Tennessee Republicans are threatening to block future legislation that helps keep automaker jobs in their state unless Volkswagen (VW) workers reject unionization in a union election that ends Friday evening.
“Should the workers at Volkswagen choose to be represented by the United Auto Workers (UAW),” state Sen. Bo Watson (R) said on Monday, “then I believe any additional incentives from the citizens of the state of Tennessee for expansion or otherwise will have a very tough time passing the Tennessee Senate.”
Sen. Bob Corker (R-TN) has also waded in, albeit in a subtler fashion. Corker is telling the press that VW will decide to build a new line of cars at the plant so long as workers reject the UAW. The head of the VW plant says the senator is wrong, but Corker, who helped bring VW to Chattanooga when he was mayor there, says he was “assured” by his contacts at the company that workers can guarantee themselves more hours and more to do by voting no. Despite Corker’s anti-union stance in Chattanooga, he has received $47,000 in campaign money from union groups since 2006 according to a ThinkProgress review of contribution records.
Watson’s threats and Corker’s cajoling come even though Volkswagen has welcomed the United Auto Workers into its Chattanooga factory and sought to bring German labor organizing ideas to Tennessee. The German company is accustomed to working with worker groups in its facilities in Europe and is seeking to establish the same kind of positive rapport with its labor force in the American south, as ThinkProgress previously reported. In Germany, industrial laborers form something called a “works council” to represent their interests to management, and companies cultivate mutually beneficial cooperative relationships with those bodies. In order to have a “works council” in Chattanooga that doesn’t violate U.S. labor law, VW has to let its workers form a union first.
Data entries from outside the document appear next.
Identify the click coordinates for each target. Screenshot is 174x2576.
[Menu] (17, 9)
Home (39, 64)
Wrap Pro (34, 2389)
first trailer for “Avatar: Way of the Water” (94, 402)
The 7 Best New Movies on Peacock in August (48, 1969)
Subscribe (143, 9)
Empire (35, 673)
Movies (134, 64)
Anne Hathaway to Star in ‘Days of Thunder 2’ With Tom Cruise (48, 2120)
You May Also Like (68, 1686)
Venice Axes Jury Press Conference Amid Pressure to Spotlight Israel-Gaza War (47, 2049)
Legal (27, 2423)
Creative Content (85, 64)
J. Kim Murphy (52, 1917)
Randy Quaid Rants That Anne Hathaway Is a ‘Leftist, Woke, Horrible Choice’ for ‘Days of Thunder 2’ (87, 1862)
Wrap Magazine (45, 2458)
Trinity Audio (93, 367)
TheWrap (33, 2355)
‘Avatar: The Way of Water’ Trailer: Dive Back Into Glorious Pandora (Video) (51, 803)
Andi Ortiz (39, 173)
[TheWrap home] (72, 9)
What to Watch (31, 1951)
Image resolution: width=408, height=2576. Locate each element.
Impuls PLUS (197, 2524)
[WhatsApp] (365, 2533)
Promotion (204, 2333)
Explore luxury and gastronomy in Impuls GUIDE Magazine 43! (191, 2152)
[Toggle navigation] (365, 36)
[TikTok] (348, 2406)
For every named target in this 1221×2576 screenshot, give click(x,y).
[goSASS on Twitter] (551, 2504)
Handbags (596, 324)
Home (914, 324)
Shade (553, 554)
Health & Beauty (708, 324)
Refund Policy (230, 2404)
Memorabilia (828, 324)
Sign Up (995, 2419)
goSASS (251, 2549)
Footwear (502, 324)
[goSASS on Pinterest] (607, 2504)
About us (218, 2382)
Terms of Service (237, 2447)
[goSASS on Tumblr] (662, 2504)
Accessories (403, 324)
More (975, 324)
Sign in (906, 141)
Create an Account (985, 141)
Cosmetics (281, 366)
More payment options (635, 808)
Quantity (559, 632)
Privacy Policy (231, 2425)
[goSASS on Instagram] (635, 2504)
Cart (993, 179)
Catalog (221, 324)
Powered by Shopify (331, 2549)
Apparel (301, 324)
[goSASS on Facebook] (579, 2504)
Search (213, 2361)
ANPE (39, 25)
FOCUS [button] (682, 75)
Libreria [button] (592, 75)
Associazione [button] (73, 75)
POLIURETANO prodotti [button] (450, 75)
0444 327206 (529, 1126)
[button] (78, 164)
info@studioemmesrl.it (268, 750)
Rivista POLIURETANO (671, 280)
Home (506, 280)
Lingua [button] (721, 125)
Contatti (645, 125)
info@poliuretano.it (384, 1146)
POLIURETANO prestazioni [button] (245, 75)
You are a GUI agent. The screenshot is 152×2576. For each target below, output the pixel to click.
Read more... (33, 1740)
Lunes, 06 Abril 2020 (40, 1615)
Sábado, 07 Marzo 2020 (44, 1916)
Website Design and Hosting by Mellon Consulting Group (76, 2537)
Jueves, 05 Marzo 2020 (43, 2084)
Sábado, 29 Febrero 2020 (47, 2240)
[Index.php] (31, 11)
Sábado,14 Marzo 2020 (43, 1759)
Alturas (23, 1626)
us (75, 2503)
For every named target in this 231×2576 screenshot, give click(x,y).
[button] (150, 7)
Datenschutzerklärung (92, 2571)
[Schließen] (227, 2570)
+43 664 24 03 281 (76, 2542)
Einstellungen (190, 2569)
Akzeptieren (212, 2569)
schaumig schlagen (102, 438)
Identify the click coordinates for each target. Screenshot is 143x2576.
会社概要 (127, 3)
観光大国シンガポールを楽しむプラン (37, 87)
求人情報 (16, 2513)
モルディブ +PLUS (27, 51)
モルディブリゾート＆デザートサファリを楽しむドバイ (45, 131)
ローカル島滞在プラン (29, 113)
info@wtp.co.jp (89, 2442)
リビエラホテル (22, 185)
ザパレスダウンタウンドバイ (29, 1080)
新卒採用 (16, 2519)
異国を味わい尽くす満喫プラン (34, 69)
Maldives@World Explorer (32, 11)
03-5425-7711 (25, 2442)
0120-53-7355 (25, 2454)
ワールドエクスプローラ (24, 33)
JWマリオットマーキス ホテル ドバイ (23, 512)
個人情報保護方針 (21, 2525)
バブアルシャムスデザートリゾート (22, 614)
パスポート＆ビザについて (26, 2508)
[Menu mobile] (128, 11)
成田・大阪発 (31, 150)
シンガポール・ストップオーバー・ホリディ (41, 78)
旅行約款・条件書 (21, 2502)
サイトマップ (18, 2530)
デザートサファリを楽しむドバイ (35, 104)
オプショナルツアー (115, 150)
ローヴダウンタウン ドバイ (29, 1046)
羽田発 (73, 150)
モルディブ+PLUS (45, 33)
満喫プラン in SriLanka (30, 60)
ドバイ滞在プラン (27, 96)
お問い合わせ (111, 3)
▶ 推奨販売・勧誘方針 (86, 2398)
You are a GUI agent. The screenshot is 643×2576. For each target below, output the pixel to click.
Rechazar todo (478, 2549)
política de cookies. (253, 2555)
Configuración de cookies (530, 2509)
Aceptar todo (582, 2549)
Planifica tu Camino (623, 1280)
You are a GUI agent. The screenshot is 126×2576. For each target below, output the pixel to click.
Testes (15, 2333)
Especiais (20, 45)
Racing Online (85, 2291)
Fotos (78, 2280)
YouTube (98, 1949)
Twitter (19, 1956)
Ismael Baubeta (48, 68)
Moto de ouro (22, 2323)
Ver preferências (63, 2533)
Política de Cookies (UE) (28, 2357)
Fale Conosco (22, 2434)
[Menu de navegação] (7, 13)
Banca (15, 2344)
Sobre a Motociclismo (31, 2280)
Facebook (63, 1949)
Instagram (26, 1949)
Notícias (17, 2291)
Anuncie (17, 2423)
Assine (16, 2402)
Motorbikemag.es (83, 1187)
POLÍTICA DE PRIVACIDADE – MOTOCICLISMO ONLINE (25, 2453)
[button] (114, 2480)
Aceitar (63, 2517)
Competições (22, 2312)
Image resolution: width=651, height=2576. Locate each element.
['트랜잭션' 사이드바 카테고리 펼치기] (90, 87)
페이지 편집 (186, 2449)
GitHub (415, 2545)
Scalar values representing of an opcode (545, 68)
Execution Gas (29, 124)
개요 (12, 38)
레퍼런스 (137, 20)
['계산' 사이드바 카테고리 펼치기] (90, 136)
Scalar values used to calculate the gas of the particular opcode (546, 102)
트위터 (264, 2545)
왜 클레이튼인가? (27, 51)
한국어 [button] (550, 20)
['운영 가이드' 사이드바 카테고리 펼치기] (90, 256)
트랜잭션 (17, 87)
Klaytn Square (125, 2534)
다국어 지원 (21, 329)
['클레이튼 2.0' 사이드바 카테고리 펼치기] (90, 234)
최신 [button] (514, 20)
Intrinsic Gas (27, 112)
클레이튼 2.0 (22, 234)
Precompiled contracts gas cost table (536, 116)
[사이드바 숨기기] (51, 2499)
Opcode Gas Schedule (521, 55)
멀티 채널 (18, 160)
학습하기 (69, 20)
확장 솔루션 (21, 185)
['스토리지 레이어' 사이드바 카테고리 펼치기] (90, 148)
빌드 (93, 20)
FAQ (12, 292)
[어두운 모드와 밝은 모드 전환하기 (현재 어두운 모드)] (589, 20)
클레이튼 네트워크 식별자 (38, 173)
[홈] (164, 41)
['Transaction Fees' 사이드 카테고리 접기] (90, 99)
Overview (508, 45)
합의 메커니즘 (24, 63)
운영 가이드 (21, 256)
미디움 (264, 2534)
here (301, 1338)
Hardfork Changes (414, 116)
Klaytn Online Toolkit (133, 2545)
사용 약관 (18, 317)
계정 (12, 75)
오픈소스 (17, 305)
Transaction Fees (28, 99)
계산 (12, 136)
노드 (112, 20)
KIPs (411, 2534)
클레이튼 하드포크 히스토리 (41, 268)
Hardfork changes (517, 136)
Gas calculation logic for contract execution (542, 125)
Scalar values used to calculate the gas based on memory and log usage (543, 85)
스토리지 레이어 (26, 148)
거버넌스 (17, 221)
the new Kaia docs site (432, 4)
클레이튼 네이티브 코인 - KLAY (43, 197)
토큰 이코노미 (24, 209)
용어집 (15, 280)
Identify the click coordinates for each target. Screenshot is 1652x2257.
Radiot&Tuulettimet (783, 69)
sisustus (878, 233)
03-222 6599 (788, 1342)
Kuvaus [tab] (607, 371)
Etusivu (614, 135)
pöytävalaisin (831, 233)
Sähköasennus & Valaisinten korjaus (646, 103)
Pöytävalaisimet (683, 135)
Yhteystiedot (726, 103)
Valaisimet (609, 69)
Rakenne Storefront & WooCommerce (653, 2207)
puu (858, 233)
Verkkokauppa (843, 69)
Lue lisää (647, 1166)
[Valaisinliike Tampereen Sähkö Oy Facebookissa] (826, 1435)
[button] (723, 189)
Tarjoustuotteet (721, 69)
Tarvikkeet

When asked why he and his fellow Republicans at the state level are meddling in workers’ choices that are welcomed by a private company, Corker told a Tennessee radio audience that they are afraid Chattanooga could be the start of something bigger. “It’s about momentum,” Corker said. “It’s about people believing that the UAW is going to gain momentum, candidly, in the South.”
That potential for a domino effect in the traditionally anti-union southern U.S. has drawn other national figures to the Tennessee fight. President Obama reportedly criticized Corker’s meddling in a closed-door meeting with House Democrats Friday morning, and conservative power-player Grover Norquist has also waded in.
Norquist’s group Americans for Tax Reform has paid to put up dozens of billboards in Tennessee that blame auto unions for the decline of Detroit, and insinuate that the UAW would bring Detroit’s problems south. But actual urban policy experts say Detroit’s problems all stem from much larger forces, including American car companies’ failure to adapt to a changing marketplace and Detroit’s failure to build a sustainable metropolitan center that could retain population. If Norquist’s billboards are meant to link unions to Detroit’s current bankruptcy, that makes even less sense: Detroit got pushed into insolvency because it got swindled by Wall Street, not because it pays modest pensions to its public workers or because its industrial base was unionized during both boom and bust times for the car industry.
Voting closes Friday for the 1,550-member Chattanooga plant that has drawn all this conservative ire. If the election brings organized labor to a southern auto factory, and if Republican fears that Chattanooga would be just the first domino to fall, then Tennessee’s middle- and lower-income families will have reason to rejoice. States with lots of union members have stronger and larger middle-class economies, and rising into the middle class would be welcome news for a state with a 17.3 percent poverty rate.